Should operational research be used to design a cruise liner's buffet?
Oh dear, I wonder if I can ever
stop being someone who "wonders about it all"? (And that quotation is not original; one of
my undergraduate tutors was the astronomer R.A. Lyttelton, and as students we
were amused and impressed in equal measure that this was his hobby in
"Who's Who" in the days of printed information like that.)
We have just returned from holiday,
our first cruise, and it has been memorable for several reasons. As it was a "first " for us, there
were many things to consider and experience.
Not all are relevant to this article.
But here is one relevant
bit. We ate meals in the principal
dining room for passengers - a much smaller one was used for superior
meals. Breakfast and lunch were buffet
service and, in the evening, we enjoyed being at an assigned table with two
other couples. The inevitable
introductions followed and so the others teased out of me that wondering about
queues and their management was a bit of a habit. So, I was challenged to think about how to
improve the buffet service.
Seven years ago, I blogged about
stock control in a hotel buffet breakfast room. It is here.
Since then I have observed hotel buffets in several countries, in small
and large hotels. Tina and I have
noticed both good stock control and appalling.
And we have observed rather too many badly laid out buffet systems for
comfort! However, seeing the problem and
working out how to do something are different.
There have been quite a few breakfast buffets where fresh loaves of
bread were on offer, with one board and one bread knife, at the centre of the
buffet display, so this was a bottleneck
for those collecting food as they progressed along the display, and a nuisance
for anyone wanting bread and having to cross the lines; how much better to have several bread boards
and knives in a place which did not get in the way of other people.
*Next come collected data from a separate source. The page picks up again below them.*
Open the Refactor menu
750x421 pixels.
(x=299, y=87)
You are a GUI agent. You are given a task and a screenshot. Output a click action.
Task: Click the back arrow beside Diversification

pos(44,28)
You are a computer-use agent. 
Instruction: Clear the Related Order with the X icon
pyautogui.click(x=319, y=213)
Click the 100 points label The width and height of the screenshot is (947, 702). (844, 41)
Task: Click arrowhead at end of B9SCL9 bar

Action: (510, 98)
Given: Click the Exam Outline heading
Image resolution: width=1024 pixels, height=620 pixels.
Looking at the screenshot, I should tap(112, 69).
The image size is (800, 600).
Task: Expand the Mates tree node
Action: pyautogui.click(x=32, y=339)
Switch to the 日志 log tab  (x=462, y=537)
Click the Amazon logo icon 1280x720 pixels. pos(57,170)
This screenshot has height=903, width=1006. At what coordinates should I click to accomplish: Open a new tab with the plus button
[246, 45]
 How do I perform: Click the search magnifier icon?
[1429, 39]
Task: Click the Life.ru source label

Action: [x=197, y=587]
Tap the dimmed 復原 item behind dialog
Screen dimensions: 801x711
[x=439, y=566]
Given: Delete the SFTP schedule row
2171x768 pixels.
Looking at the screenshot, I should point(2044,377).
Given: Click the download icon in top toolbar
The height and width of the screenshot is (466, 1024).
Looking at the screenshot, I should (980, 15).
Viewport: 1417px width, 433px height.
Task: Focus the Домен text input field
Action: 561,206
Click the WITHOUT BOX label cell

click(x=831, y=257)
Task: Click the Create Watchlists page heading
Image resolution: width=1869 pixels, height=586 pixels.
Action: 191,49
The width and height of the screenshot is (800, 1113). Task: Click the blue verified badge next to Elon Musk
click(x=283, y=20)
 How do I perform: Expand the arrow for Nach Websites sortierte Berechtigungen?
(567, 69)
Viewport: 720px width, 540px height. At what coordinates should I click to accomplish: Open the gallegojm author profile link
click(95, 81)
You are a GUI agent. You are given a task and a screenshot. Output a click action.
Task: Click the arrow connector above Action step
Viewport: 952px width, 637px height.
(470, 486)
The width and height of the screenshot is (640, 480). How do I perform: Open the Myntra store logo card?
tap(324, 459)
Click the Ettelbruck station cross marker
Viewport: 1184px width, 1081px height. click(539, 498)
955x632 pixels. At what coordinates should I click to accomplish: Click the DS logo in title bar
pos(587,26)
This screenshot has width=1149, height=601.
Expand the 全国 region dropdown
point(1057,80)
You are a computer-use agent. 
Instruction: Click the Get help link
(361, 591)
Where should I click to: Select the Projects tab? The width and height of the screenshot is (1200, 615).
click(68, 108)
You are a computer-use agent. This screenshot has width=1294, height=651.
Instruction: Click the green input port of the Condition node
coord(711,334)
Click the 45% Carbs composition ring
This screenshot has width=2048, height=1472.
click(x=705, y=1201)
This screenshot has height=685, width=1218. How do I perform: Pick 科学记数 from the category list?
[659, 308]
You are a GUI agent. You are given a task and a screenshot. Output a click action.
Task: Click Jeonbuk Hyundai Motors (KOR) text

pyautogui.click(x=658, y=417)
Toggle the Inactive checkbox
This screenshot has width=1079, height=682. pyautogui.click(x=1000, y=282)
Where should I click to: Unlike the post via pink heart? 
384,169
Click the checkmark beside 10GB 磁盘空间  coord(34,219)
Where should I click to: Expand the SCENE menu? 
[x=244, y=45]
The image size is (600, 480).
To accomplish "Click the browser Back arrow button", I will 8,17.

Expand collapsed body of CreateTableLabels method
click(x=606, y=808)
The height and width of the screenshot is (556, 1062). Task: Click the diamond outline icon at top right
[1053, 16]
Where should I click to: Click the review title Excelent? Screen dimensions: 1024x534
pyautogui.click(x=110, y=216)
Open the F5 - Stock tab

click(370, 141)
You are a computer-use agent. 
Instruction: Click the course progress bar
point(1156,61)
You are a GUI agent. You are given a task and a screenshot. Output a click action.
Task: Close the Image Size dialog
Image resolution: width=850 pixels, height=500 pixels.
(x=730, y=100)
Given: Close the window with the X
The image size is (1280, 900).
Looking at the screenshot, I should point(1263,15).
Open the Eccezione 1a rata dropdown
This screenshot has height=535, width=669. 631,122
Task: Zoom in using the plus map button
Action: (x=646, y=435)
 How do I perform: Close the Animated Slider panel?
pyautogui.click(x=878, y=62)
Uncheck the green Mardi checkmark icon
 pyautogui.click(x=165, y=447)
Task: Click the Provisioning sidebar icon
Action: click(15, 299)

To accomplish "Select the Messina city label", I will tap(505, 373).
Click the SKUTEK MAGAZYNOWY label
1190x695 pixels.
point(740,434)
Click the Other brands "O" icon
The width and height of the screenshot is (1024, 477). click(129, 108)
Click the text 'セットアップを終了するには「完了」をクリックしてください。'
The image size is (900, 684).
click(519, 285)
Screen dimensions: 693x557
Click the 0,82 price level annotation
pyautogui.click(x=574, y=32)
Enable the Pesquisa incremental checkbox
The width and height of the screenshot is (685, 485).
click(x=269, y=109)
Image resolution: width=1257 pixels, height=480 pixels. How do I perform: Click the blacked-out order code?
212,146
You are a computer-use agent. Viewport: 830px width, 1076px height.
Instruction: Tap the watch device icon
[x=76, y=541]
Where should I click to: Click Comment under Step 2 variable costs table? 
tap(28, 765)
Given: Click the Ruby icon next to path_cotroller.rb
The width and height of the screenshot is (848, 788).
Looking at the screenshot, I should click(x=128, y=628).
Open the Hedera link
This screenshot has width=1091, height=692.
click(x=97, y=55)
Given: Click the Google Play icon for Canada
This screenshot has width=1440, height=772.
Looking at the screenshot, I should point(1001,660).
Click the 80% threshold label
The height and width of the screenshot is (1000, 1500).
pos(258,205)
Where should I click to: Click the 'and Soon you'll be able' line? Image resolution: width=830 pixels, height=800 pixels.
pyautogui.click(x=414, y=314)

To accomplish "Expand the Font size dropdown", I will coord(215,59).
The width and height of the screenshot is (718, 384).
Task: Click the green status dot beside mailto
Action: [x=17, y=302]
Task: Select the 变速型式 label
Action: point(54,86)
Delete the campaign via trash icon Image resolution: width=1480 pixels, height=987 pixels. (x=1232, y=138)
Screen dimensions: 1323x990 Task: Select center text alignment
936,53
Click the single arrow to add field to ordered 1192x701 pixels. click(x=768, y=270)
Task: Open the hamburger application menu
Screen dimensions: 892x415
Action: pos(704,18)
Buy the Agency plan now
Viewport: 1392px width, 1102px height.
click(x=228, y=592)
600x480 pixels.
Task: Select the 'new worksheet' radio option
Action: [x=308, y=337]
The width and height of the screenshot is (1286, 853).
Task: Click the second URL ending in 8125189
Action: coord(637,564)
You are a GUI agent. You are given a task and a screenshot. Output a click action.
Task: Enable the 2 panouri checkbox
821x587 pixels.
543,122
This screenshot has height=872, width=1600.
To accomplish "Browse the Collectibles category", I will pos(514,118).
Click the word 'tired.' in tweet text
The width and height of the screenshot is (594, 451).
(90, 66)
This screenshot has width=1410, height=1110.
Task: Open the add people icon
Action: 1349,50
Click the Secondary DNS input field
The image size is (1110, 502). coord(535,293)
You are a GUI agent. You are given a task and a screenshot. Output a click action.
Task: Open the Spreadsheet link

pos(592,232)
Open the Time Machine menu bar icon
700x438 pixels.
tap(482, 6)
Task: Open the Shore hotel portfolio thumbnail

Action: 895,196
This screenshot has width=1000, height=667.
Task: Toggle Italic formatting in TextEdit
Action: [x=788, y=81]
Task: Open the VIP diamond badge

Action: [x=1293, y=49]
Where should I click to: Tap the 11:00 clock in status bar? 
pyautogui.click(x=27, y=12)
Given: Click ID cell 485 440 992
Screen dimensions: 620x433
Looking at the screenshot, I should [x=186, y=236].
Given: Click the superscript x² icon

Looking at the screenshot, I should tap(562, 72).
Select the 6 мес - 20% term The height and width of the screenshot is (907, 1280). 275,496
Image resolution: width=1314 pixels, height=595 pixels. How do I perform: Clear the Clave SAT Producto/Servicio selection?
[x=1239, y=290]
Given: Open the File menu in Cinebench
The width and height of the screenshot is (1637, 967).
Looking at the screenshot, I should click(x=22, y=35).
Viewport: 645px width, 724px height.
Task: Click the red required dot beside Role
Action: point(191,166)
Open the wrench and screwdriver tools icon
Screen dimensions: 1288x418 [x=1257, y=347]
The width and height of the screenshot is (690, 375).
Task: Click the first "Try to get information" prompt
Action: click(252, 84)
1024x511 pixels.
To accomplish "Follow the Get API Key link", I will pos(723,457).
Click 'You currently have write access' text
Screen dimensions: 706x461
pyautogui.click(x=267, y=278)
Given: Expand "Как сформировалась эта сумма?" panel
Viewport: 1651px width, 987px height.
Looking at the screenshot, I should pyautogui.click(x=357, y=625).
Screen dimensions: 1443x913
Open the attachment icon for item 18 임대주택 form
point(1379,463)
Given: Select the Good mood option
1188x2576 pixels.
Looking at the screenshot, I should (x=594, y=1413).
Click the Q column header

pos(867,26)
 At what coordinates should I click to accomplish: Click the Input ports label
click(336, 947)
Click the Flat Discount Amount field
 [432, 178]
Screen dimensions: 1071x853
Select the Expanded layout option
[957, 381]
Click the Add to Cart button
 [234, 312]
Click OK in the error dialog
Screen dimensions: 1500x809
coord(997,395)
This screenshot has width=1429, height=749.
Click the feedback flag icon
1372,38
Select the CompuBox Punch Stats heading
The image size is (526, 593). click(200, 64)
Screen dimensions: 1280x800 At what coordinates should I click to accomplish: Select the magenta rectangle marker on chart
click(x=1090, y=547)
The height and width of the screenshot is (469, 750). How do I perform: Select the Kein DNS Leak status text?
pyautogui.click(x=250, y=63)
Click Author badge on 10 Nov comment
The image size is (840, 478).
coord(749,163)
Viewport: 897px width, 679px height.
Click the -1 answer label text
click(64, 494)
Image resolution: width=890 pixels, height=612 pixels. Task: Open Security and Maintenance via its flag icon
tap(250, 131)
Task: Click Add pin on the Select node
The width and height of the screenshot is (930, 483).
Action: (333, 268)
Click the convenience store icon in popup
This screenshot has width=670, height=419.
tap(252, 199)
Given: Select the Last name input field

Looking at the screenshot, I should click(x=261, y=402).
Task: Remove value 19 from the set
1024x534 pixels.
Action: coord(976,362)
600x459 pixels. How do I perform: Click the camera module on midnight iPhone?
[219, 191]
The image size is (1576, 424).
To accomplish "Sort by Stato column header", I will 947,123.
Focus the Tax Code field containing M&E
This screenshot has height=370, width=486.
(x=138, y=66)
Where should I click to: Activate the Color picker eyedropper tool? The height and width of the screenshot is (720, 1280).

On the cruise, the problem was,
as usual, congestion. There were two
sides to each of two aisles, one side with hot food or salads, the other with
sweets, cutlery and soup. The two
aisles were not identical. They flanked
an aisle where kitchen staff delivered food to the hot trays. You could collect a hot meal from either
aisle, but one end of one aisle had cheese, cold meat and cold fish, while the
corresponding end of the other aisle had vegetables for salad. Each aisle was
just wide enough for three people to squeeze through. And they needed to, as there was no
"right way" along any of the four sides. The flow was, putting it mildly, chaotic.
But the aisles were fixed, their equipment was fixed, and the only way that the
chaos could be eliminated was to rearrange the order of the serving dishes to
encourage orderly flow.
In terms of queue theory, each
tray of food was a server, and customers were passing through a set of
sequential queues, for each of which they could be served or choose to
pass. So, the trays of food (not just
trays, but other sources of food such as bowls and jars) needed to be arranged
in an order which made sense for both the kitchen and the diner. As a very simple example, to make a cup of
tea, you had to:
1)
Collect a cup from point A
2)
Collect a tea bag in a sealed sachet from point B
3)
Unwrap the tea bag and dispose of the sachet in a bin
at point B
4)
Fill the cup with boiling water from a dispenser close
to point A and between points A and B
5)
Add milk from a jug and sugar (if desired) from near
point B
Making coffee was easier, as it
involved only step 1, and steps 4(the dispenser had a button for coffee) and
5. It is left to the reader to solve
this particular problem.
After being challenged to think about
the problem in the dining room, my thoughts turned to the interaction of system
design and system management. Long ago,
somebody had commissioned the cruise ship, and had specified dimensions, access
from the kitchens, power connections and equipment, storage space. But had the system designers considered the
day to day system management? They
could have iterated through possible designs with simulated consumers - even
though the behaviour of those consumers is varied, digital simulation could cope. In other environments, the interaction of
design and management is evident. (Famously,
London Heathrow terminal 5 is "a building designed around the flow of
luggage ".)
So, my solution to the queues in
the buffet is that the problems should have been resolved at design stage. But something could be done, by modelling
different meals and food choices in the present, fixed, layout of walls, aisles
and hot plates, with changed layout of the pinch points.
Using Google scholar, I looked
for any published academic studies of the problem, and there seem very
few. Maybe the cruise ships and related
industries have not employed operational research, or maybe the results are a
guarded secret? I wonder about it all!